Instructions to follow. Only the lines from the one containing "Previous Page (596, 161)" through the final line of the entries below are wanted, each copied exactly.
++++++++++
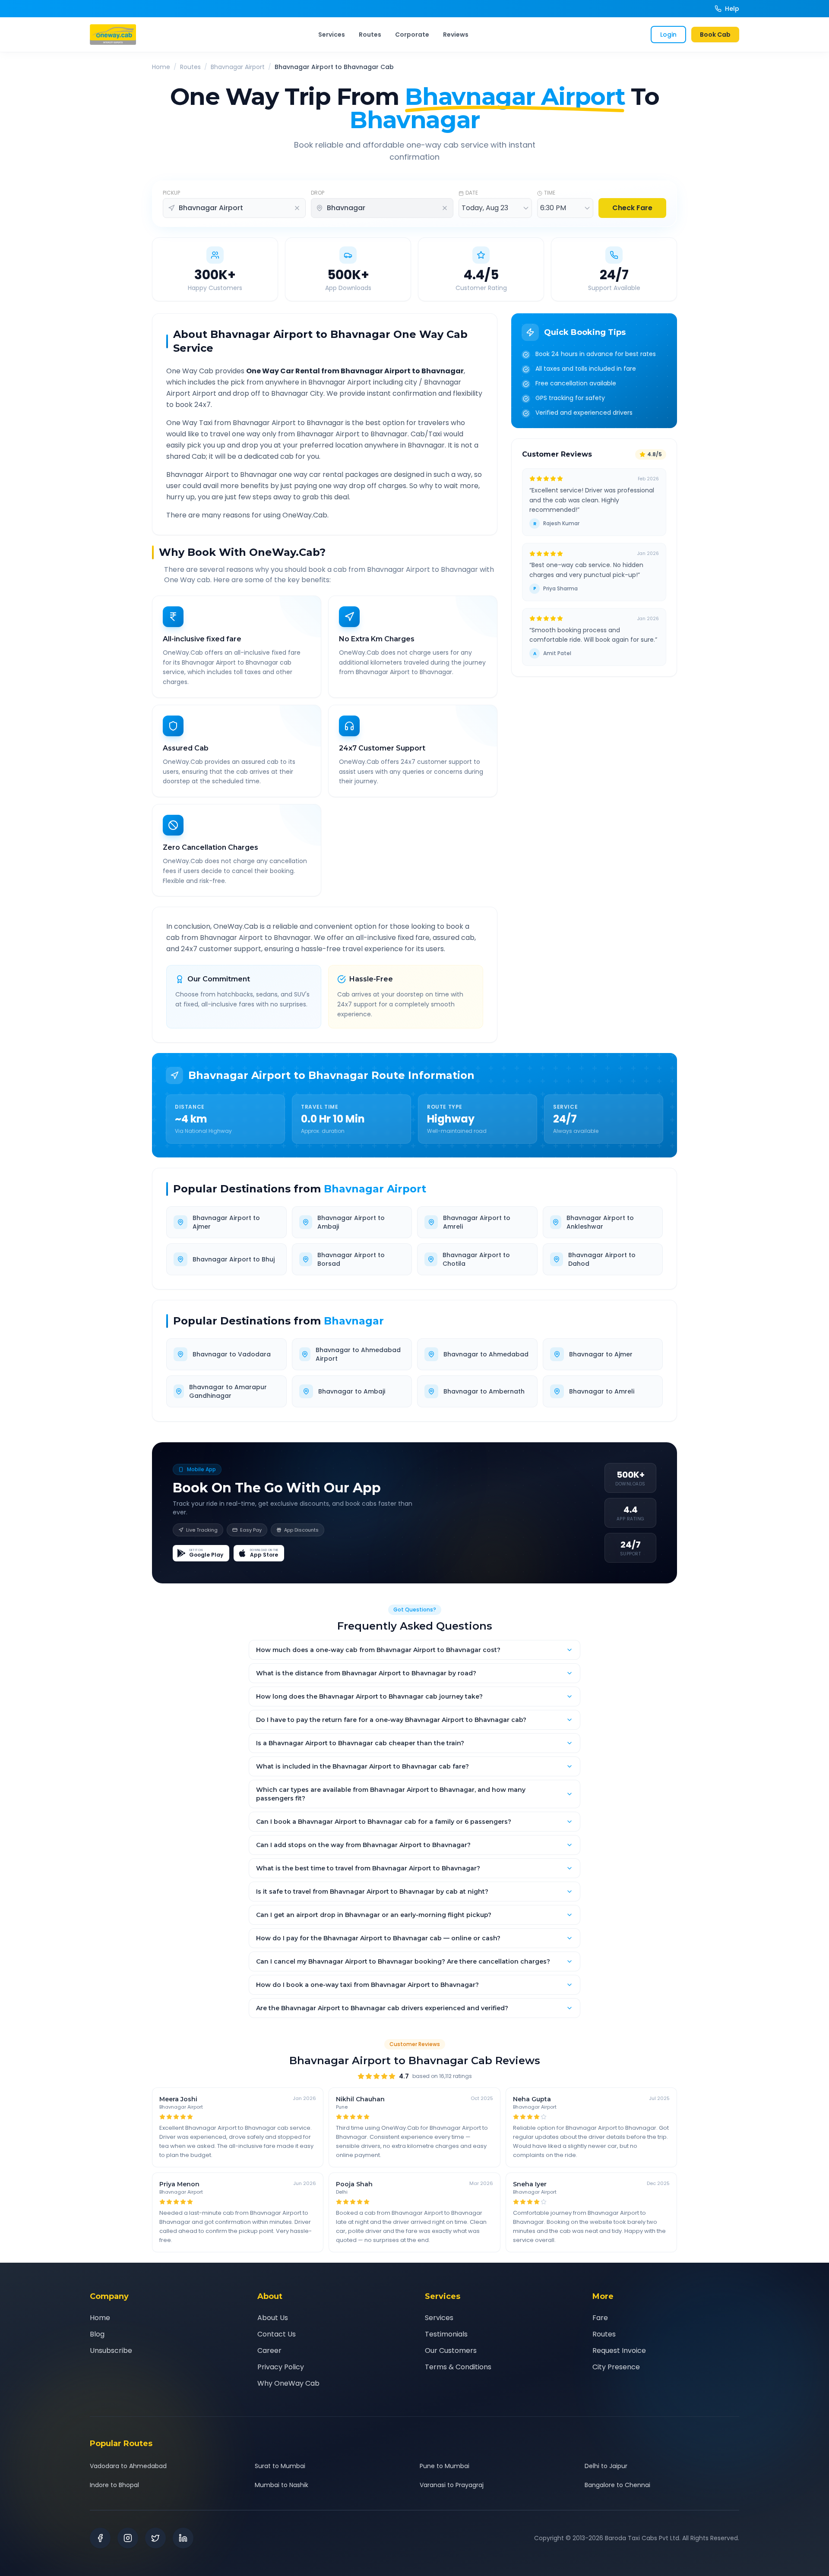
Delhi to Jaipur (606, 2466)
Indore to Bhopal (114, 2485)
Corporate (412, 34)
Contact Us (276, 2334)
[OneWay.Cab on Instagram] (127, 2538)
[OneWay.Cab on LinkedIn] (183, 2538)
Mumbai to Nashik (281, 2485)
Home (161, 67)
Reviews (455, 34)
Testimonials (446, 2334)
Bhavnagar (354, 1321)
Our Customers (451, 2350)
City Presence (616, 2367)
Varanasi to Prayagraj (452, 2485)
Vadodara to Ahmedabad (128, 2466)
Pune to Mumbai (444, 2466)
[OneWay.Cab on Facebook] (100, 2538)
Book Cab (715, 34)
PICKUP (171, 192)
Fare (600, 2318)
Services (331, 34)
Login (668, 34)
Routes (370, 34)
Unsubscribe (111, 2350)
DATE (471, 192)
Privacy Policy (280, 2367)
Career (269, 2350)
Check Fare (632, 208)
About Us (272, 2318)
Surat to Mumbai (280, 2466)
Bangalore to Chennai (617, 2485)
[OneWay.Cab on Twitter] (155, 2538)
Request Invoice (619, 2350)
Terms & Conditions (458, 2367)
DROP (317, 192)
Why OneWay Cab (288, 2383)
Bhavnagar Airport (238, 67)
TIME (549, 192)
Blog (97, 2334)
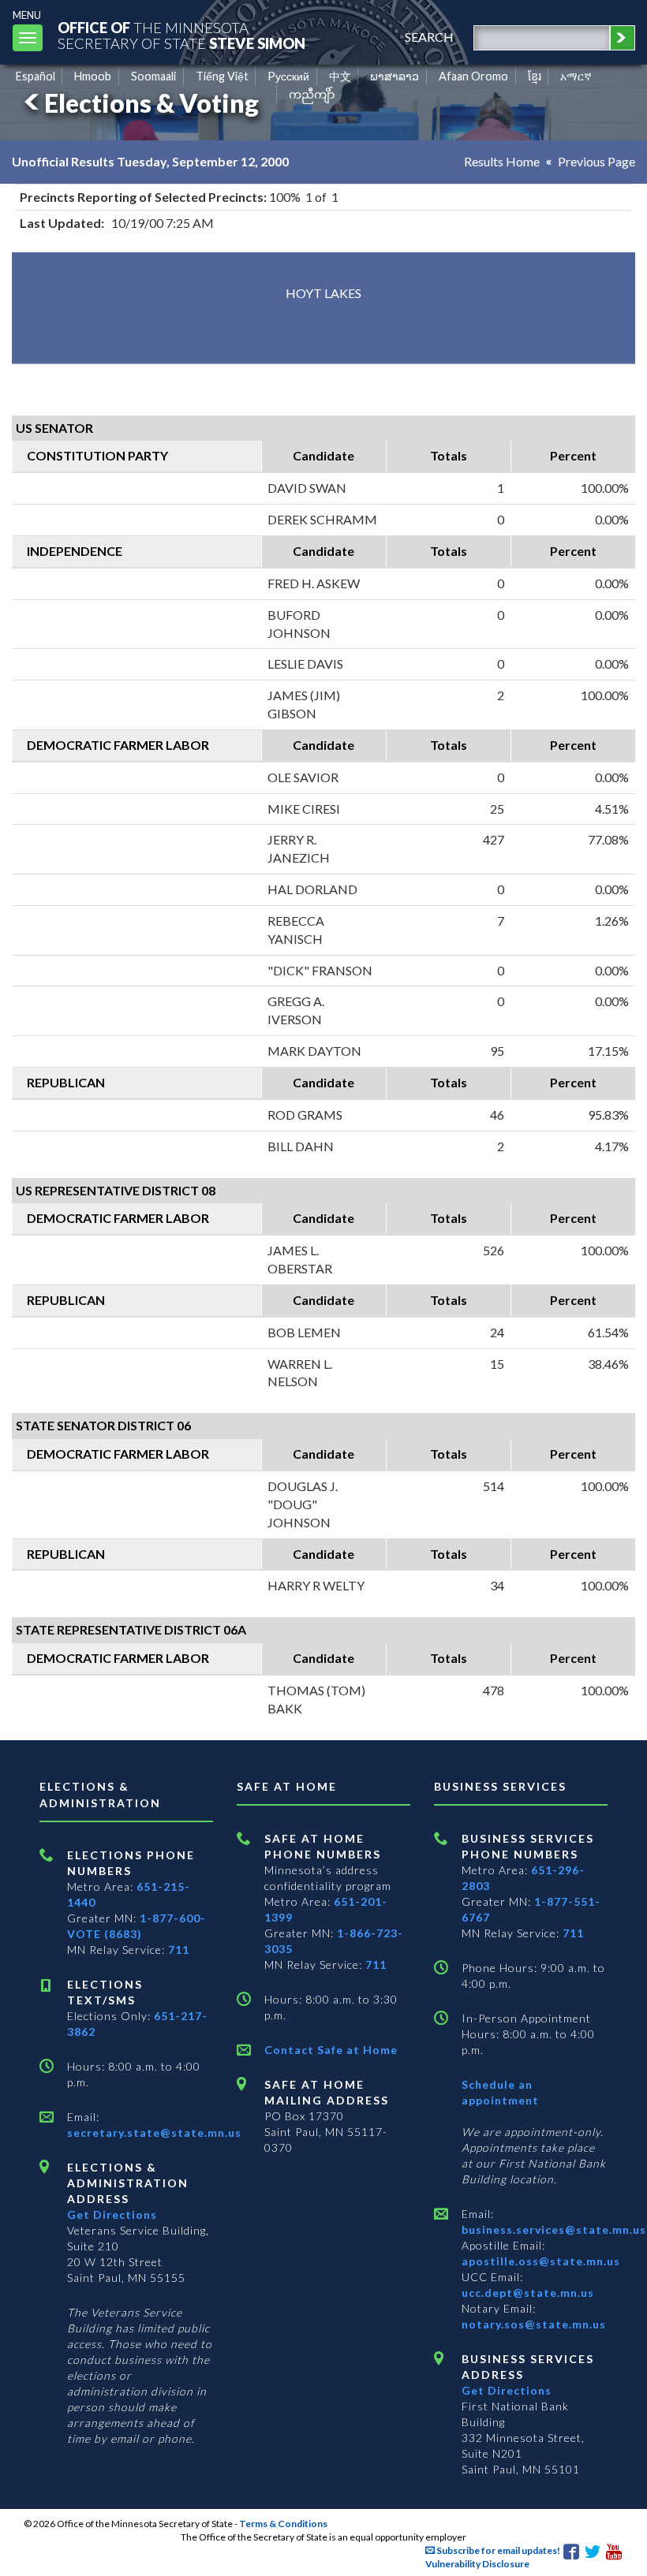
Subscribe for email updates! (497, 2550)
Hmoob (92, 76)
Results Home (502, 161)
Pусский (288, 76)
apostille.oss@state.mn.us (541, 2261)
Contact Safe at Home (331, 2049)
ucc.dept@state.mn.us (528, 2292)
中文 (340, 76)
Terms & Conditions (283, 2523)
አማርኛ (576, 76)
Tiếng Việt (222, 76)
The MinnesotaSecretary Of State (181, 35)
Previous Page (596, 161)
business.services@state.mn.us (554, 2229)
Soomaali (153, 76)
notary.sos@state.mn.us (534, 2324)
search (429, 36)
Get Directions (112, 2214)
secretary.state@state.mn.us (154, 2132)
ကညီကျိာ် (312, 94)
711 (178, 1949)
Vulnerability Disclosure (477, 2564)
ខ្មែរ (534, 76)
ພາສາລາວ (394, 76)
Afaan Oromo (473, 76)
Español (35, 76)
++++++++++
Solution to the exercise.
Previous Page (596, 161)
business.services@state.mn.us (554, 2229)
Soomaali (153, 76)
notary.sos@state.mn.us (534, 2324)
search (429, 36)
Get Directions (112, 2214)
secretary.state@state.mn.us (154, 2132)
ကညီကျိာ် (312, 94)
711 (178, 1949)
Vulnerability Disclosure (477, 2564)
ខ្មែរ (534, 76)
ພາສາລາວ (394, 76)
Afaan Oromo (473, 76)
Español (35, 76)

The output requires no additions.